Vitamin E (Capsules) Instructions for Use

ATC Code

A11HA03 (Tocopherol (Vitamin E))

Active Substance

Tocopherol (Ph.Eur. European Pharmacopoeia)

Clinical-Pharmacological Group

Vitamin preparation

Pharmacotherapeutic Group

Vitamins; other vitamin preparations

Pharmacological Action

Vitamin E. It has an antioxidant effect, participates in heme and protein biosynthesis, cell proliferation, tissue respiration, and other crucial processes of tissue metabolism, prevents erythrocyte hemolysis, prevents increased permeability and fragility of capillaries; stimulates the synthesis of proteins and collagen.

Pharmacokinetics

When taken orally, absorption is 50-80%; during absorption, it forms a complex with lipoproteins (intracellular carriers of tocopherol). The presence of bile acids is necessary for absorption.

It binds to alpha₁– and beta-lipoproteins, partially to serum albumin. In case of protein metabolism disorders, transport is hindered. C_max is reached after 4 hours. It is metabolized in the liver to derivatives with a quinone structure (some of them possess vitamin activity). It is excreted in breast milk. Accumulation is possible in premature and newborn infants. It is stored in the adrenal glands, pituitary gland, testes, adipose and muscle tissue, erythrocytes, and liver. More than 90% is excreted in the bile, 6% by the kidneys.

Indications

Treatment and prevention of hypovitaminosis. Conditions of convalescence after diseases accompanied by febrile syndrome, high physical exertion, old age, diseases of the ligamentous apparatus and muscles.

Climacteric autonomic disorders. Neurasthenia due to overwork, asthenic neurasthenic syndrome, primary muscular dystrophy, post-traumatic, post-infectious secondary myopathy. Degenerative and proliferative changes in the joints and ligamentous apparatus of the spine and large joints.

ICD codes

Dosage Regimen

Take capsules orally, with water. Swallow whole; do not chew or crush.

For adult patients, the typical daily dose is 100-400 mg. Adjust the exact dose based on the specific clinical indication and patient condition.

For pediatric patients, use only age-appropriate formulations and doses. Determine the dose strictly based on the child’s age and body weight.

Administer the daily dose once or divide it into two or three smaller doses. Take with meals to enhance absorption, which requires the presence of dietary fats and bile.

The standard treatment course lasts from 2 to 8 weeks. The duration depends on the therapeutic response and the condition being treated.

For long-term use or repeated courses, periodically monitor blood clotting parameters and cholesterol levels.

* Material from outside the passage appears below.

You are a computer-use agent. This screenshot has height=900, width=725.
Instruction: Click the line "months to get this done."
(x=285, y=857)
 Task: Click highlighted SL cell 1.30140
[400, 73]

Do not exceed the recommended daily dose without explicit medical supervision. High doses can induce vitamin A deficiency and increase the risk of bleeding when taken with anticoagulants.

Adverse Reactions

Allergic reactions: itching, skin hyperemia are possible.

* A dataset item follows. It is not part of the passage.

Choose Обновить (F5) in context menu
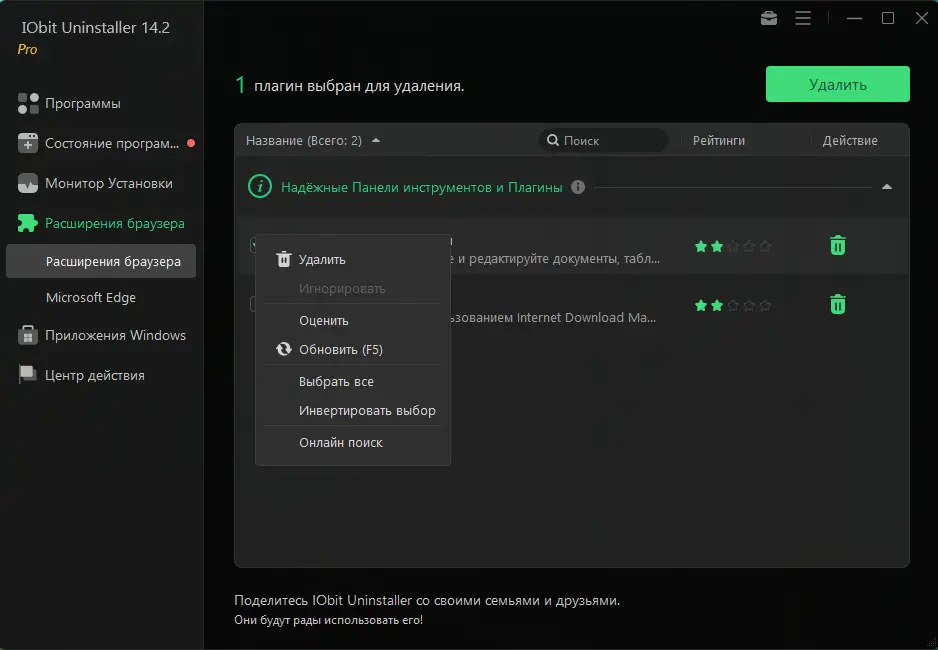The height and width of the screenshot is (650, 938). pyautogui.click(x=340, y=350)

From the digestive system: diarrhea, nausea, gastralgia, dyspepsia are possible.

Contraindications

Hypersensitivity to tocopherol; severe atherosclerosis of the coronary arteries, myocardial infarction, increased risk of thromboembolism; childhood – depending on the dosage form used.

With caution

Hypoprothrombinemia (against the background of vitamin K deficiency – may be enhanced at a vitamin E dose of more than 400 IU).

Use in Pregnancy and Lactation

The use of tocopherol during pregnancy and lactation (breastfeeding) is possible only as prescribed by a doctor.

Special Precautions

Prescribing vitamin E in high doses can cause vitamin A deficiency in the body.

With long-term use of tocopherol and/or the need for repeated courses of therapy, it is recommended to periodically monitor blood clotting parameters and blood cholesterol levels.

When taken simultaneously with other vitamin-mineral preparations containing fat-soluble vitamins A, D, and E, a doctor should be consulted.

Drug Interactions

With simultaneous use, vitamin E enhances the effect of glucocorticosteroids, NSAIDs, and cardiac glycosides.

Simultaneous use of vitamin E in a dose of more than 400 mg/day with anticoagulants (coumarin and indandione derivatives) increases the risk of hypoprothrombinemia and bleeding.

With simultaneous use, cholestyramine, colestipol, and mineral oils reduce the absorption of alpha-tocopherol acetate.

With simultaneous use of vitamin E with cyclosporine, the absorption of the latter increases.

Storage Conditions

Store at 2°C (36°F) to 25°C (77°F). Keep in original packaging, protected from light. Keep out of reach of children.

Dispensing Status

Over-the-Counter

Important Safety Information

This information is for educational purposes only and does not replace professional medical advice. Always consult your doctor before use. Dosage and side effects may vary. Use only as prescribed.